Bone mineral content in patients with congenital generalized lipodystrophy is unaffected by metreleptin replacement therapy

Abstract

Context: Leptin alters bone and mineral metabolism in rodents, but this has not been verified in humans. PATIENTS with congenital generalized lipodystrophy (CGL) have low leptin due to deficient adipose mass and serve as models of leptin deficiency and replacement.

Objective: To study the effects of recombinant human methionyl leptin (metreleptin) on bone mineral content (BMC) and mineral metabolism.

Design and setting: An open-label nonrandomized study at the National Institutes of Health.

Patients: Thirty-one patients with CGL (ages 4.3 to 46.7 y).

Intervention: Metreleptin (0.06 to 0.24 mg/kg/d) for 6 months to 11 years.
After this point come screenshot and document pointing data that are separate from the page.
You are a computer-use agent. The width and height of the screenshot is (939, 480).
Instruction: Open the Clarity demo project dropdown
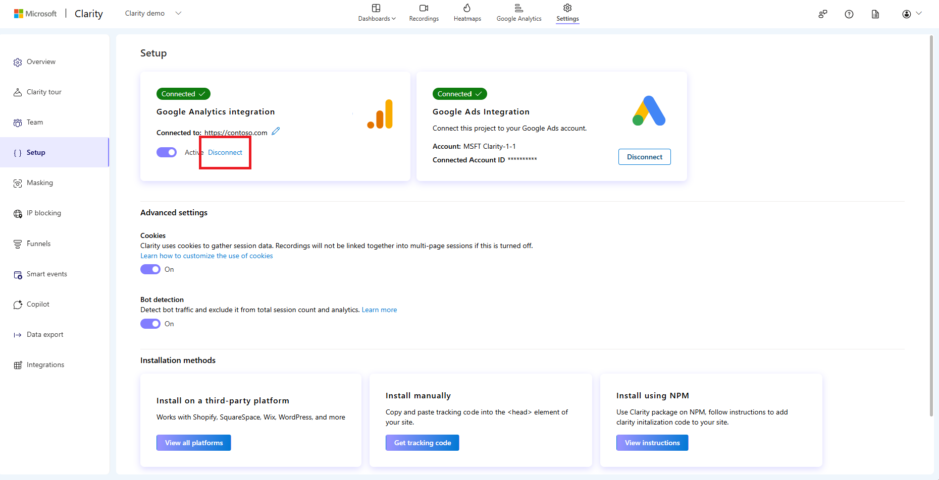pos(153,13)

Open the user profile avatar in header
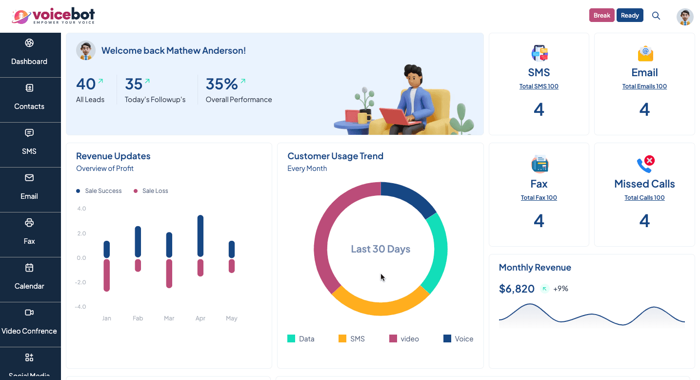point(685,17)
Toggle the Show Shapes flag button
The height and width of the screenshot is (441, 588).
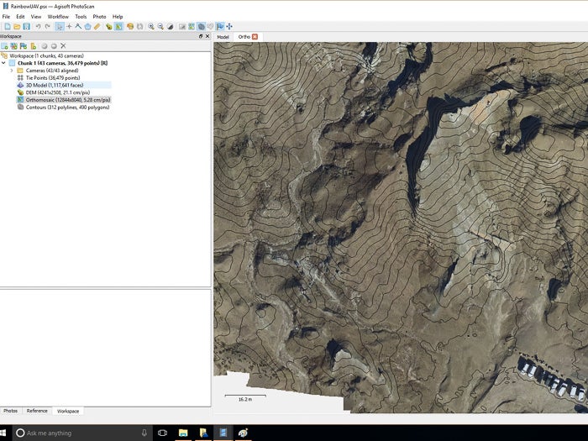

Outcome measures: BMC was assessed by dual-energy x-ray absorptiometry. SD scores (SDS) for BMC were calculated based on height, race, sex, and age using population normative data. Calcium, phosphorus, PTH, 25-hydroxyvitamin D, and 1,25-dihydroxyvitamin D were measured at baseline and follow-up.
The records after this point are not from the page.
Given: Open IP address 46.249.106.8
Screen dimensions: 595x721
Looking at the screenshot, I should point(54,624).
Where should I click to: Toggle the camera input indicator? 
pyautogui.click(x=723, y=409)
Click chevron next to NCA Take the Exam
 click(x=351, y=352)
Results: At baseline, patients demonstrated significantly increased total body less head BMC (mean SDS, 1.8 ± 0.7), height (mean SDS, 1.3 ± 1.3), and lean mass index, defined as lean body mass per height squared (mean SDS, 1.5 ± 0.83), vs population normative data. No change in total body less head BMC was observed after metreleptin. Lean mass index decreased with metreleptin. Serum calcium decreased with metreleptin, but remained within normal limits. No changes were seen in phosphorus, PTH, or vitamin D.

Conclusions: In contrast to rodent models, CGL patients have increased BMC in the leptin-deficient state, which does not change with leptin replacement. The high BMC in these patients is partially explained by high lean mass and tall stature.

Trial registration: ClinicalTrials.gov NCT00025883.

Figures

Figure 1.

Box-and-whisker plots showing mean SDS. SDS were calculated based on population normative data for age, sex, and race. A, SDS of height and LMI (lean body mass in kilograms per square meter of height) (open squares) of CGL patients at baseline. B, TBLH BMC SDS of CGL patients at baseline (left, black circles) and further adjusted for height (right, open squares). All measures were significantly (P < .001) elevated from the population mean, defined as an SDS of zero.

Figure 2.

Mean TBLH BMC SDS of CGL patients during metreleptin replacement therapy. SDS were calculated based on population normative data for age, sex, race, and height. A, Mean ± SD. B, Individual patients plotted over time. No significant change in BMC SDS from baseline values was observed with metreleptin.

Figure 3.

SDS of congenital generalized lipodystrophy patients during metreleptin replacement therapy. SDS were calculated based on population normative data for age and sex for BMI, and age, sex, and race for LMI (defined as lean body mass in kilograms per square meter of height). A, Mean BMI SDS. B, Mean LMI SDS. Both BMI and LMI significantly decreased over time with metreleptin replacement (P < .0001 and P = .0012, respectively).

Figure 4.

Site-specific bone density. A–C, Site-specific BMD SDS of CGL patients during metreleptin therapy. SDS were calculated based on population normative data for age, sex, race, and height. A, AP spine BMD SDS. B, Total hip BMD SDS. C, 1/3 Radius BMD SDS. AP spine and total hip BMD SDS were significantly elevated from the population mean at baseline. D, Relative amounts of trabecular and cortical bone as assessed by a ratio of BMC of the appendicular skeleton (arms and legs) to the axial skeleton (trunk). No significant change was observed with metreleptin in the AP spine, total hip, or 1/3 radius BMD SDS, or in the appendicular:axial BMC ratio.